Task material:
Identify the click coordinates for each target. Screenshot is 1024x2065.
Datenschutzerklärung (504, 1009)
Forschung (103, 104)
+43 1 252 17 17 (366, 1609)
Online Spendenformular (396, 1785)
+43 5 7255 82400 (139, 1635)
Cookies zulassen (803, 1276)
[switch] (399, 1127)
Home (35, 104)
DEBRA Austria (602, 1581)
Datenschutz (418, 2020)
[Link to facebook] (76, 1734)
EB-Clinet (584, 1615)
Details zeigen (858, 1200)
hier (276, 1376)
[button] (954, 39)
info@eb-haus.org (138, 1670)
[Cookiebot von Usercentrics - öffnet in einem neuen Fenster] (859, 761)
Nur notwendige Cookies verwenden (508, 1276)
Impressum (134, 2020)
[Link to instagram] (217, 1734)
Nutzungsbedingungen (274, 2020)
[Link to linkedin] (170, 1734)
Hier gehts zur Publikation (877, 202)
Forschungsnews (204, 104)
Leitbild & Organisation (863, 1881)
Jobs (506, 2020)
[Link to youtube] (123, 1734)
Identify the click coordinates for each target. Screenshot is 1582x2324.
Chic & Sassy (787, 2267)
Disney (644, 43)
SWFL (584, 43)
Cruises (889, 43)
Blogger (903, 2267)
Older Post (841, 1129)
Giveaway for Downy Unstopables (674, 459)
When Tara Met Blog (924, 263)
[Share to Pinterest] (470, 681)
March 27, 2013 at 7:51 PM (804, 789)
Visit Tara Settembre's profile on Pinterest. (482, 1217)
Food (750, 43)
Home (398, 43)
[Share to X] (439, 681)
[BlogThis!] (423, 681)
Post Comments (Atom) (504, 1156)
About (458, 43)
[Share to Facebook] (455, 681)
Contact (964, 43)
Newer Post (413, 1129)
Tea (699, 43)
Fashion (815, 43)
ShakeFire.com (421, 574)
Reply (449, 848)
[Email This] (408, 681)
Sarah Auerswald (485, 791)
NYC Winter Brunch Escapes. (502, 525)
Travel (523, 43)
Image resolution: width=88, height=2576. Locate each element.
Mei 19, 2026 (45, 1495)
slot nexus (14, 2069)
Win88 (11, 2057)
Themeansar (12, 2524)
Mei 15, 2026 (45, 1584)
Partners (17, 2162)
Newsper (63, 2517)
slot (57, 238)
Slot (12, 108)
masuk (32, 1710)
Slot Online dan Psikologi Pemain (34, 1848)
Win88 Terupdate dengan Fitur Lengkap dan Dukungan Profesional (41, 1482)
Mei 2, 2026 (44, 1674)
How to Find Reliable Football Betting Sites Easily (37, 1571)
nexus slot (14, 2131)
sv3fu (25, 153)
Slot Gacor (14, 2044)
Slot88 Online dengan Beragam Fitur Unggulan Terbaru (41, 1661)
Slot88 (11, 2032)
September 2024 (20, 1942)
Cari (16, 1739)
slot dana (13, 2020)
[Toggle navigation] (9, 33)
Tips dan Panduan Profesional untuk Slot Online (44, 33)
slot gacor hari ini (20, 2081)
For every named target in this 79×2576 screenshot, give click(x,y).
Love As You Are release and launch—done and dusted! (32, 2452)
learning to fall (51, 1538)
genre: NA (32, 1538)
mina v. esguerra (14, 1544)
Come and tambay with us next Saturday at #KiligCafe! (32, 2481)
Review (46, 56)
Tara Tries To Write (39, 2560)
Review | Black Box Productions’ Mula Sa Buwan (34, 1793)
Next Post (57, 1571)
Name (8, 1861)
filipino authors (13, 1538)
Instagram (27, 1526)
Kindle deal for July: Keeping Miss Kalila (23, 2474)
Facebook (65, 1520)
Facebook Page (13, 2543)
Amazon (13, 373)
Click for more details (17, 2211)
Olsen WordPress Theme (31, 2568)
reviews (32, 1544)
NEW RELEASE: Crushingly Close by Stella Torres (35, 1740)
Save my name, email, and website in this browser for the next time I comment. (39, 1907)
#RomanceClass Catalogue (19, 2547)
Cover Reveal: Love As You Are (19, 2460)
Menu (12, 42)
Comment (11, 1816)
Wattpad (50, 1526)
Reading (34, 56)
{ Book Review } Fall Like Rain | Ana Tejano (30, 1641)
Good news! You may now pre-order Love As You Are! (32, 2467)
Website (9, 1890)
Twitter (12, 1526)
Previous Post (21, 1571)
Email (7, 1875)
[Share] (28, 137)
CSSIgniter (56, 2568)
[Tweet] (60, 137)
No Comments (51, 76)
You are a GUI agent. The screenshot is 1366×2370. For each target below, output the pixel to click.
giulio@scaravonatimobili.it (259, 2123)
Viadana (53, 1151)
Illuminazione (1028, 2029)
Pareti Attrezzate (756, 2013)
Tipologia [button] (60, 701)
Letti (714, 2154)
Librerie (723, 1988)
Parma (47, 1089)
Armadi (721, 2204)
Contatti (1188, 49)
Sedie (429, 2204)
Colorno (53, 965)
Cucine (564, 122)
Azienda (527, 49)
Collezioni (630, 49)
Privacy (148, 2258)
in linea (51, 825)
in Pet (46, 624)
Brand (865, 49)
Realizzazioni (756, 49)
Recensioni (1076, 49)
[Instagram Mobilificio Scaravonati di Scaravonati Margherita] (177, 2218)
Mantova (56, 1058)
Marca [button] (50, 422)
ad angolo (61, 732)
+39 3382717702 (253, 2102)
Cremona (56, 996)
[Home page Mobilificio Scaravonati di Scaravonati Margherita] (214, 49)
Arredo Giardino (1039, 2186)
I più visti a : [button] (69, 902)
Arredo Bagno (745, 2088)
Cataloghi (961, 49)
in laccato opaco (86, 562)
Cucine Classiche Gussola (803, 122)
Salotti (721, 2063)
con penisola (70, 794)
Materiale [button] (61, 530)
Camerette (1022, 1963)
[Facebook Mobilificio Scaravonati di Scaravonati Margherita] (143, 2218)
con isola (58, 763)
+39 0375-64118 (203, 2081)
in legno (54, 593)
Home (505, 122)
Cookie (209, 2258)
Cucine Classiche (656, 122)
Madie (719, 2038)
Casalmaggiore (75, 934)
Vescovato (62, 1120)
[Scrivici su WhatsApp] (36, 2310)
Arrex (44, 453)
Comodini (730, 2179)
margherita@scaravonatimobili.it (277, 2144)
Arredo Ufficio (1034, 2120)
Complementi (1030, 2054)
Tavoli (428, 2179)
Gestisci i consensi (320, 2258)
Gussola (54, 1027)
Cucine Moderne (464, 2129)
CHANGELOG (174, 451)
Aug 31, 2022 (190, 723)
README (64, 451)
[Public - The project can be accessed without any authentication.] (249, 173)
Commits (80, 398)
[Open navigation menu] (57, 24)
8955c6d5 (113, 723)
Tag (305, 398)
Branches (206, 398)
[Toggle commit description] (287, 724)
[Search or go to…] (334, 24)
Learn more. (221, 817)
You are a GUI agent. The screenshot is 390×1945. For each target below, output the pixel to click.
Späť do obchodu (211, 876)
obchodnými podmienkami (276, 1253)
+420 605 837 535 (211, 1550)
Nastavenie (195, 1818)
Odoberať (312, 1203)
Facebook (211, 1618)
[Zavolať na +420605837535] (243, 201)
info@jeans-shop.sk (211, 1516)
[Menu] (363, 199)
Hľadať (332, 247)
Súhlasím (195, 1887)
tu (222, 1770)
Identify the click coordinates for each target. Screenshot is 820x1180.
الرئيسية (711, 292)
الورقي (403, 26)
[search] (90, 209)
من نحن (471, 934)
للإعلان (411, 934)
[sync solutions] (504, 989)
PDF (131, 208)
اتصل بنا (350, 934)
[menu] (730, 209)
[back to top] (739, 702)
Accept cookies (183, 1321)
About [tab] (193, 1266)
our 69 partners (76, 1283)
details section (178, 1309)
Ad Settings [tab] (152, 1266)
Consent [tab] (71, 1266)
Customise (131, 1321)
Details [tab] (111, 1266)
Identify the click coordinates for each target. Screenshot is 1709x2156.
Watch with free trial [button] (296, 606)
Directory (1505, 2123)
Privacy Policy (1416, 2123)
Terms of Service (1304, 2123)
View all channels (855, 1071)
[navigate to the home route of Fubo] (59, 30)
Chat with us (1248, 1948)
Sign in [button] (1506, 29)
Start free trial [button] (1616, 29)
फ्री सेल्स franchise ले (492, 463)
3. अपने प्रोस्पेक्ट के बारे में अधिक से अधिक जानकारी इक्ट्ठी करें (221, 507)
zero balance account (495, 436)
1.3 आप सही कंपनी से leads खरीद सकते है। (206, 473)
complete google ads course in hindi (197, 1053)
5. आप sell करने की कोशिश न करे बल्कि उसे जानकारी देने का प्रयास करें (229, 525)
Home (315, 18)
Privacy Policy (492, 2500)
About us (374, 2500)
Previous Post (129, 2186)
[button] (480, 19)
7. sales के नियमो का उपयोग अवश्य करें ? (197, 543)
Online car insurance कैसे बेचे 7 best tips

Task statement: Give back precisely the lines above that start at the line containing "Cucine Classiche Gussola (803, 122)" and end at the line containing "Learn more. (221, 817)", inclusive. No other lines belong in the output.

Task solution:
Cucine Classiche Gussola (803, 122)
Salotti (721, 2063)
con penisola (70, 794)
Materiale [button] (61, 530)
Camerette (1022, 1963)
[Facebook Mobilificio Scaravonati di Scaravonati Margherita] (143, 2218)
con isola (58, 763)
+39 0375-64118 (203, 2081)
in legno (54, 593)
Home (505, 122)
Cookie (209, 2258)
Cucine Classiche (656, 122)
Madie (719, 2038)
Casalmaggiore (75, 934)
Vescovato (62, 1120)
[Scrivici su WhatsApp] (36, 2310)
Arrex (44, 453)
Comodini (730, 2179)
margherita@scaravonatimobili.it (277, 2144)
Arredo Ufficio (1034, 2120)
Complementi (1030, 2054)
Tavoli (428, 2179)
Gestisci i consensi (320, 2258)
Gussola (54, 1027)
Cucine Moderne (464, 2129)
CHANGELOG (174, 451)
Aug 31, 2022 (190, 723)
README (64, 451)
[Public - The project can be accessed without any authentication.] (249, 173)
Commits (80, 398)
[Open navigation menu] (57, 24)
8955c6d5 (113, 723)
Tag (305, 398)
Branches (206, 398)
[Toggle commit description] (287, 724)
[Search or go to…] (334, 24)
Learn more. (221, 817)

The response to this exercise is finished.